Releases: dnut/associations
v0.3.0 beta - Presentation
So named because it is this version that is used for the second (and presumably final) submission for the project that initially inspired the development of this module.
Improvements
- Better encapsulation and modularity.
- Better cross-platform compatibility (os.path.join()).
- Less terrible calculation of statistical significance.
New Features
- make_dir(): Create directory if non-existent.
- most_common(): Rank most common values within specified constraints.
- most_assoc(): Rank most associated pairs within specified constraints.
- extremes(): Rank most extreme associations among all data.
- savefig(): More encapsulated figure saving.
- AsciiTable(): Table methods have been split off from Analysis() into its own class.
v0.2.1 - Initial Beta Release
I have decided to move from alpha to beta (which is a very arbitrary distinction for a project this size) since the state of the project has transitioned from "it works but has many obvious flaws" to "it works but may have several non-obvious flaws."
The following is the addition to the changelog since the previous release.
0.2.0 - Not Released (2017-01-01)
This version saw major improvements but was not released because there were some issues.
Improvements
Use general formula for association ratio. The internals of Associator().find() are completely new.
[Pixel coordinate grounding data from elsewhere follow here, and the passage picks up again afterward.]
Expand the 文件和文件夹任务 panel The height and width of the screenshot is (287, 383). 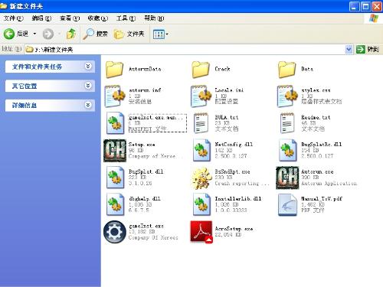pos(88,67)
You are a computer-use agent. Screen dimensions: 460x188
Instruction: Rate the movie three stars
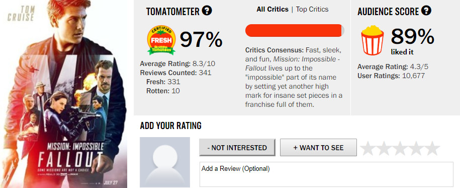(x=400, y=148)
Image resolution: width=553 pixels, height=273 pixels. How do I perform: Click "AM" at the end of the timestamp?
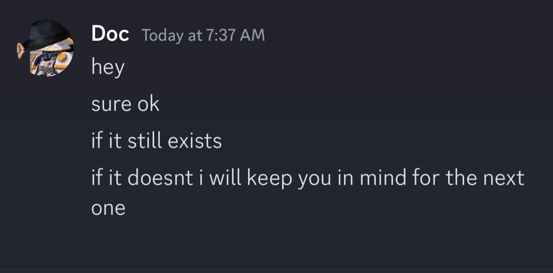pos(252,35)
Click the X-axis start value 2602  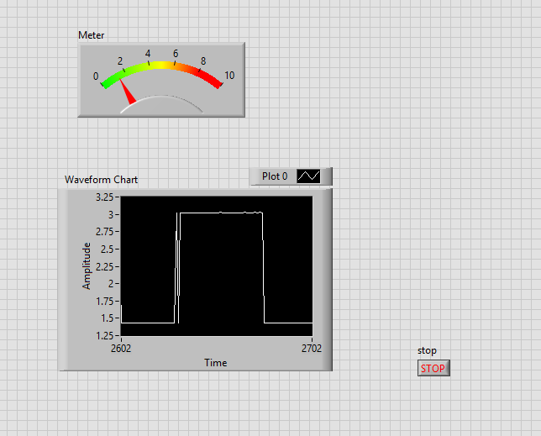click(121, 348)
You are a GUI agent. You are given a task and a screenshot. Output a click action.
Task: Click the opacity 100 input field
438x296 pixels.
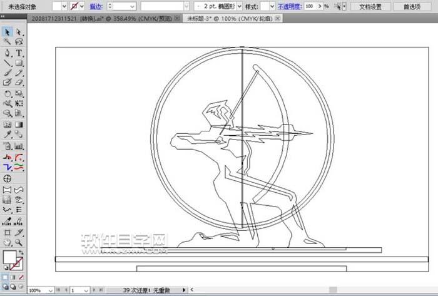coord(311,6)
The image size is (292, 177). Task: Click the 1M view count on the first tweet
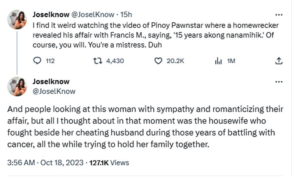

The following are deprecated by this change:
Associator().overall_ratios()
Associator().test()
Associator().relevant
Associator().memo
New Features
Further encapsulate Histogram() object by providing the following:
Histogram().reduce()
(this method is also used to shortenHistogram.simplify())
Histogram().slice()
Histogram().nonzeros()
Histogram().nonzero_indices
0.2.1 - Second Release (2017-01-01)
Bug Fixes
Reintroduce support for Associator().notable and Associator().significant.
Improvements
Clean up excess code, remove old methods, rename new methods to take their place (as they should be according to 0.2.0 changelog).
Associations v0.1.0 alpha
This is a fully functioning version of the Associations Python module. It still needs some work to be optimized and prepared for general use. The first thing we need to do is see about implementing the general formula in associations.py. While working on that, there may be some breakages in commits coming after this release. So this release is being rolled out as a tentative working version that may be favorable over the latest commit until the next release.